De referir ainda que além da sua autonomia decisória relativamente à apreciação da matéria de facto nos termos que supra se referiu, a Relação não está limitada à reapreciação dos meios de prova indicados pelas partes, devendo atender a todos quantos constem do processo, independentemente da sua proveniência (conforme refere aquele autor naquela mesma obra, a págs. 293).

Analisemos então as pretendidas alterações à matéria de facto.

Comecemos pelas deduzidas pela recorrente autora.
Quanto aos valores dos bens referidos sob as alíneas do nº7 dos factos provados, dados como não provados sob a alínea h) dos factos não provados
O tribunal motivou a sua convicção quanto a tal não prova nos seguintes termos:
No que se reporta ao valor das joias guardadas no cofre constantes do ponto 7, sempre se dirá que nenhuma prova objetiva e credível foi produzida, já que não foram juntos quaisquer documentos/faturas comprovativas do custo com a sua aquisição, não obstante a maior parte delas ter sido comprada pelas filhas da Autora, sendo, no entanto, plausível a justificação apresentada por aquelas para o efeito (aquisição num ourives em Gondomar amigo da família, o que poderá justificar a compra das mesmas sem fatura) e o valor indicado na relação de bens, baseia-se no preço alegadamente pago pela sua aquisição e numa suposta avaliação efetuada por uma amiga daquelas, ourives, não existindo qualquer documento que possa comprovar tal avaliação, não tendo a suposta avaliadora prestado declarações em tribunal como testemunha, pelo que o Tribunal não dispõe de meios suficientes para dar como provado o valor das referidas joias constante da relação de bens apresentado pela Autora.”
---+---
TAREFAS
1) Repita o trecho do excerto que vai de "De referir ainda" até "matéria de facto.".
2) Segundo o excerto, onde teriam sido compradas as joias sem fatura?
3) Enumere todas as faltas de prova que o tribunal aponta no excerto quanto ao valor das joias.

EXTRATO DE DADOS
---+---
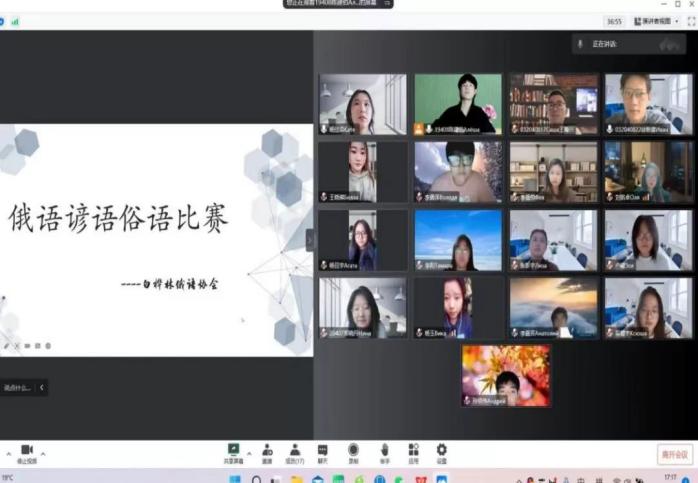
Task: Open the Apps (应用) icon in toolbar
Action: tap(413, 453)
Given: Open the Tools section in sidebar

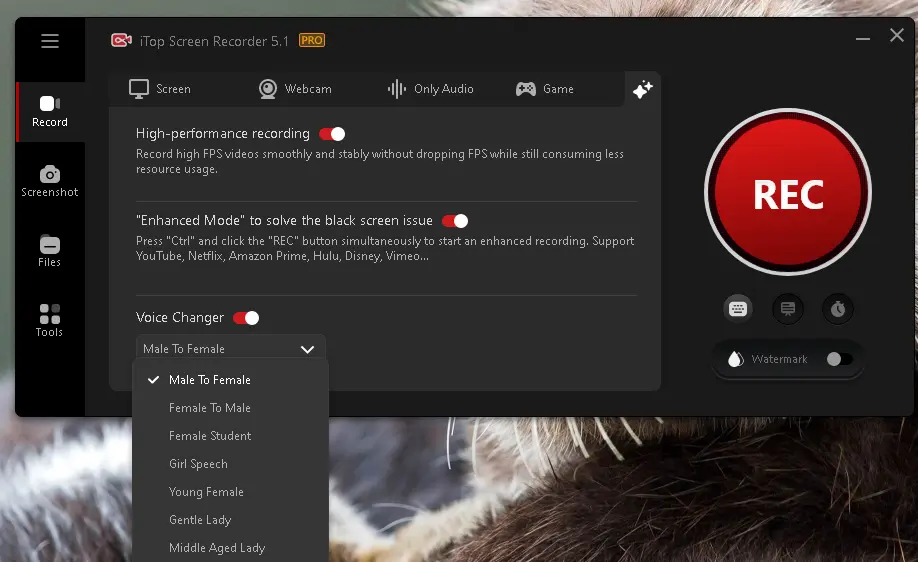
---+---
RESPOSTAS CORRETAS
1)
De referir ainda que além da sua autonomia decisória relativamente à apreciação da matéria de facto nos termos que supra se referiu, a Relação não está limitada à reapreciação dos meios de prova indicados pelas partes, devendo atender a todos quantos constem do processo, independentemente da sua proveniência (conforme refere aquele autor naquela mesma obra, a págs. 293).

Analisemos então as pretendidas alterações à matéria de facto.

2) Num ourives em Gondomar, amigo da família.

3)
- Não foram juntos quaisquer documentos ou faturas que comprovassem o custo da aquisição das joias.
- Não existe qualquer documento que comprove a suposta avaliação feita pela amiga ourives.
- A suposta avaliadora não prestou declarações em tribunal como testemunha.